**Work to be completed**
Copy the records below verbatim, starting at the line that contains "Screen dimensions: 1472x618" and continuing through the end of the records, with that first line included.

..............................

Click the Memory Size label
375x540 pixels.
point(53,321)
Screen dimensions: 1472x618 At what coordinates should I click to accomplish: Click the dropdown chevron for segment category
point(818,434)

..............................

**Written response**
Screen dimensions: 1472x618 At what coordinates should I click to accomplish: Click the dropdown chevron for segment category
point(818,434)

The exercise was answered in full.